Betaine aldehyde, betaine, and choline levels in rat livers during ethanol metabolism

• Published in: Biochemical pharmacology Vol. 60; no. 11; pp. 1629 - 1637
• Main Authors: Chern, Ming Kai, Gage, Douglas A, Pietruszko, Regina
• Format: Journal Article
• Language: English
• Published: New York, NY Elsevier Inc 01.12.2000; Elsevier Science
• Subjects: Acetaldehyde - chemistry; alcohol-fed; Alcoholism and acute alcohol poisoning; Animals; Betaine - analogs & derivatives; Betaine - chemistry; Betaine - metabolism; betaine aldehyde; Biological and medical sciences; Central Nervous System Depressants - pharmacology; Choline - metabolism; Cytoplasm - drug effects; Cytoplasm - metabolism; Ethanol - metabolism; Ethanol - pharmacology; Isoelectric Focusing; Kinetics; Liver - drug effects; Liver - metabolism; Male; Medical sciences; Mitochondria, Liver - drug effects; Mitochondria, Liver - metabolism; rat livers; Rats; Rats, Sprague-Dawley; Toxicology; alcohol-fed; rat livers; betaine aldehyde; Ethanol; Rat; Enzyme; Digestive system; Toxicity; Liver; Rodentia; ); Aldehyde; Metabolism; Acetaldehyde; Vertebrata; Mitochondria; Mammalia; Betaine; Aldehyde dehydrogenase (NAD; Animal; Choline; Oxidoreductases
• ISSN: 0006-2952; 1873-2968
• DOI: 10.1016/S0006-2952(00)00469-X

Betaine aldehyde levels were determined in rat livers following 4 weeks of ethanol feeding, employing the Lieber–De Carli liquid diet.
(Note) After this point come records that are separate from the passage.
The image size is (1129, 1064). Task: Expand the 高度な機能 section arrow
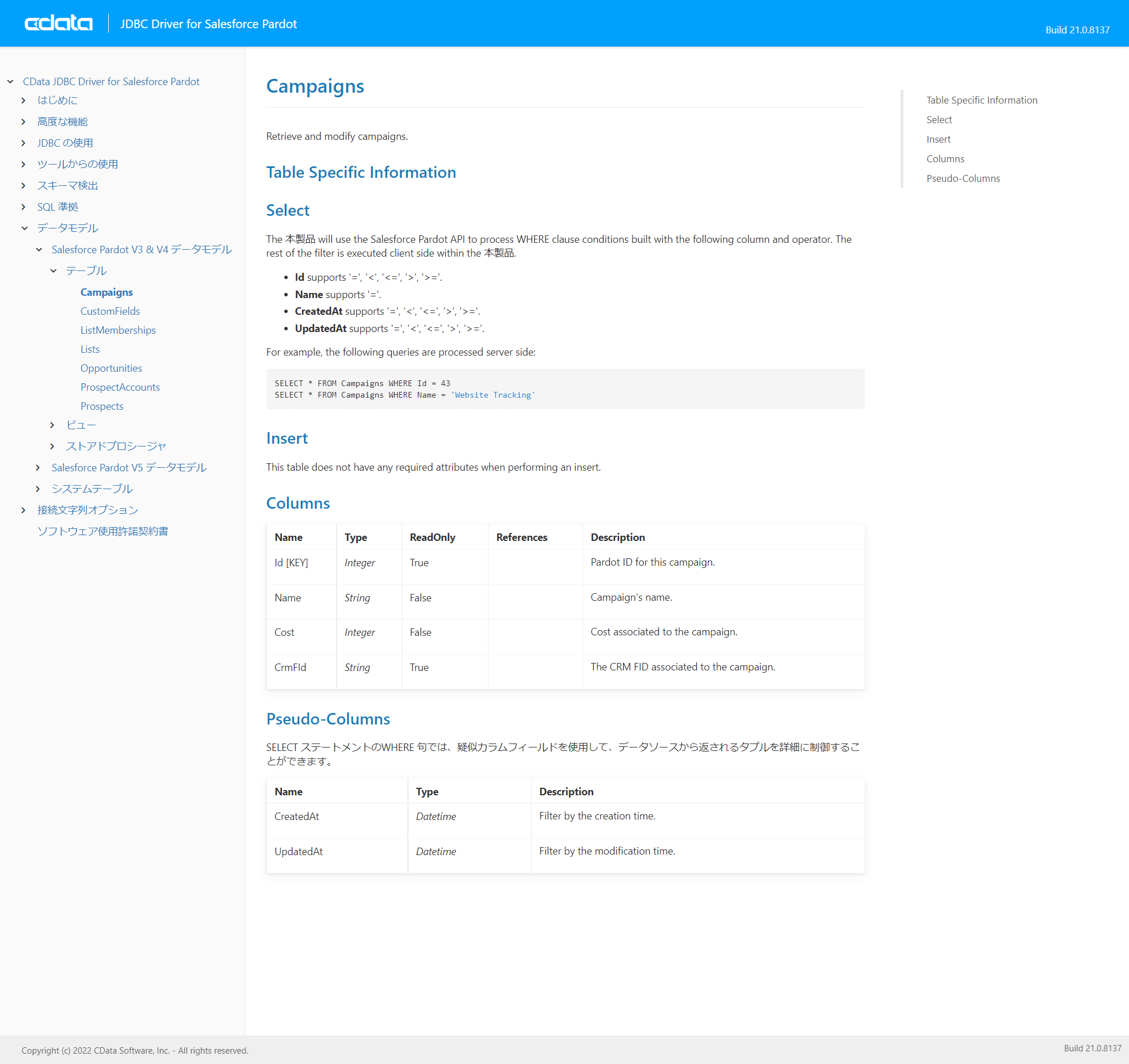point(23,122)
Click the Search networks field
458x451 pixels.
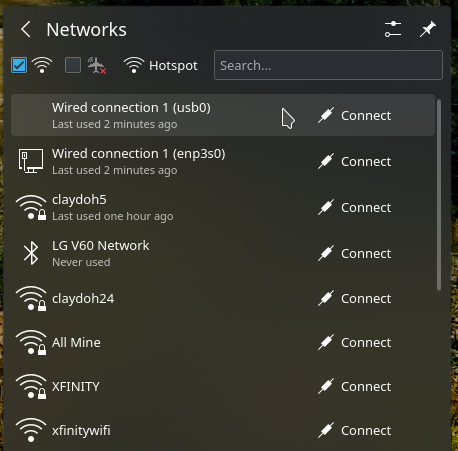tap(328, 65)
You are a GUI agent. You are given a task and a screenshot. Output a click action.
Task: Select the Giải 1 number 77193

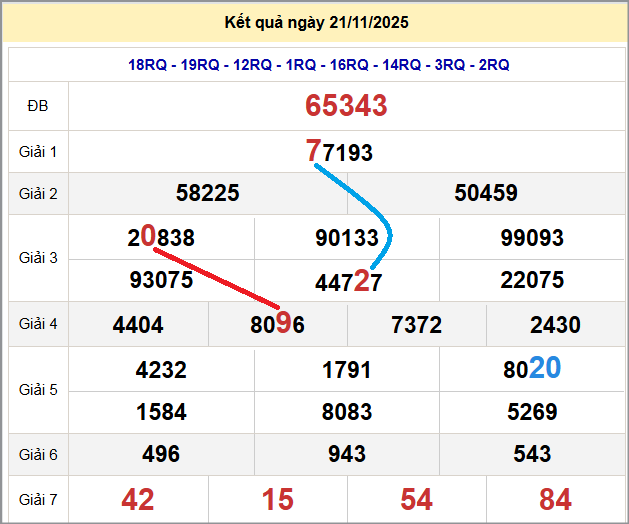tap(339, 152)
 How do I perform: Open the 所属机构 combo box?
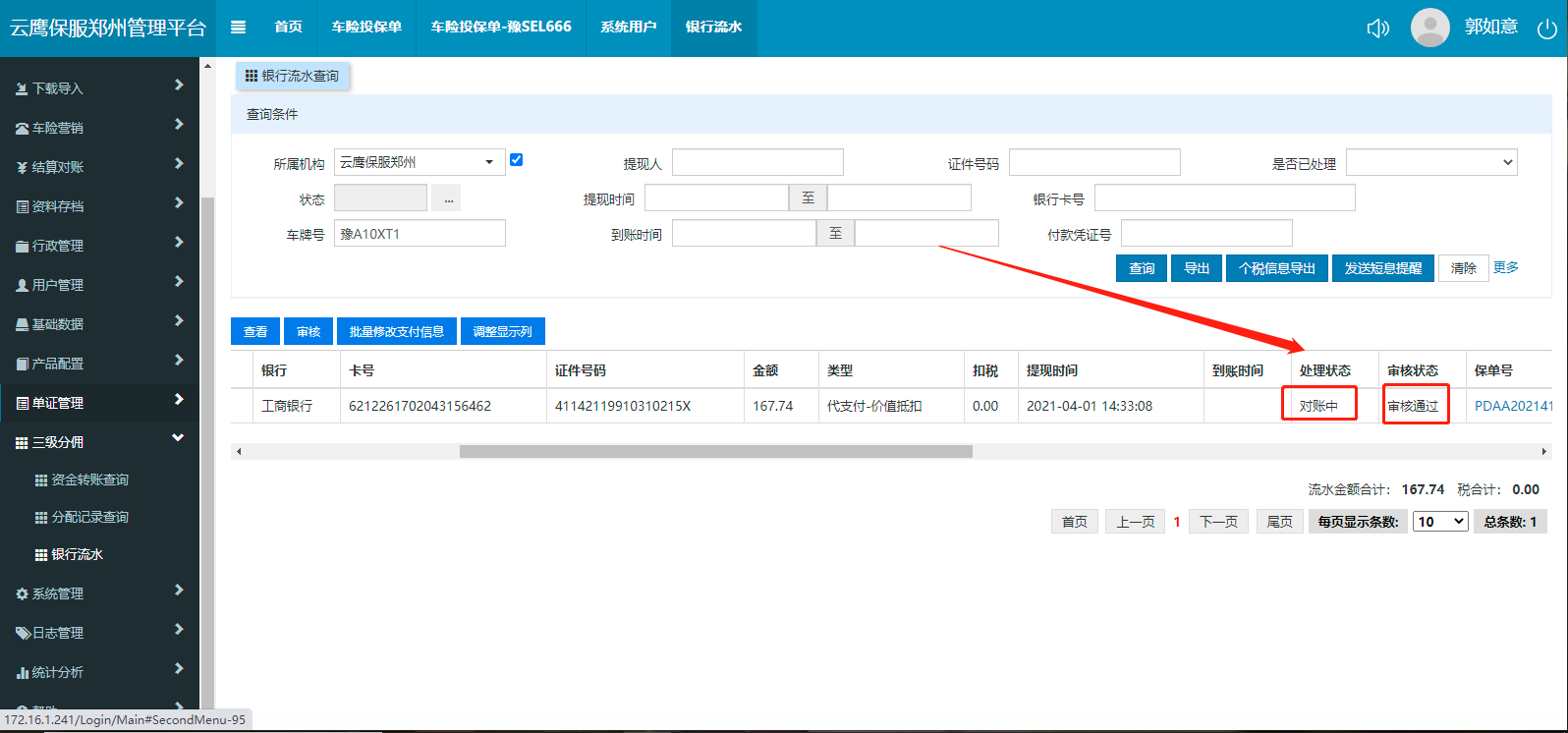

The results showed that the levels of betaine aldehyde are unaffected by alcohol feeding to rats. These levels in both experimental and control animals were found to be quite low, 5.5 nmol/g liver. Betaine aldehyde levels have not been determined previously in mammalian liver because of methodological difficulties. This investigation employed fast atom bombardment–mass spectroscopy to determine the levels of betaine aldehyde, betaine, and choline. The decrease in betaine levels following ethanol administration confirmed the results of other investigators. Choline levels determined during this investigation were lower than previously reported. The reason for starting this investigation was the fact that the enzyme that catalyzes betaine aldehyde dehydrogenation to betaine, which is distributed in both mitochondria and the cytoplasm, was found to also metabolize acetaldehyde with Km and Vmax values lower than those for betaine aldehyde. Thus, it appeared likely that the metabolism of acetaldehyde during ethanol metabolism might inhibit betaine aldehyde conversion to betaine and thereby result in decreased betaine levels (Barak et al., Alcohol 13: 395–398, 1996). The fact that betaine aldehyde levels in alcohol-fed animals were similar to those in controls demonstrates that competition between acetaldehyde and betaine aldehyde for the same enzyme does not occur. This complete lack of competition suggests that betaine aldehyde dehydrogenase in the mitochondrial matrix may totally metabolize betaine aldehyde to betaine without any involvement of cytoplasmic betaine aldehyde dehydrogenase.